Me being me, I immediately asked, “Is it chocolate? I really need chocolate this week.”
“It’s better than chocolate,” she promised, as she dug around in the bulky bag of marking and other teacher stuff every English teacher hauls home at night. I was intrigued: what could possibly be better than chocolate?
And then she held up a copy of one of my favourite books of all time: In the Skin of a Lion. It’s by Michael Ondaatje (on-dot-chee), one of the greatest modern Canadian writers. He also wrote The English Patient and was a finalist for this year’s Giller Prize. In 2000, he tied to win the Giller. Ondaatje is a very big deal. He’s the kind of Canadian novelist I dream of becoming. Beyond writing stunning prose, he’s also a remarkable poet, which is something I’ll never be.
A new copy of my favourite book by an incredible author was a truly excellent way to start a Wednesday.

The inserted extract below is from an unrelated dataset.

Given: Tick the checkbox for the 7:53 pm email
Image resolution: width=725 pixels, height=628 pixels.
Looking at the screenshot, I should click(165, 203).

Then my friend opened the cover.
The book was freaking signed. To me. By name. For real.
My friend went to hear Michael Ondaatje speak last night. I flapped my arms like a demented chicken when I found out he was in town –yes, really– but it was far too late for me to attend. Knowing Lion is my favourite piece of Mr. Ondaatje’s career, she took a copy and asked him to sign it for me.
I realize this might just be the geekiest thing you’ve heard today. I’m okay with that. I have my first book with an original author’s signature. You can give me my wedgie now.
What a thoughtful gesture, which certainly made my day in the middle of a very mucky month.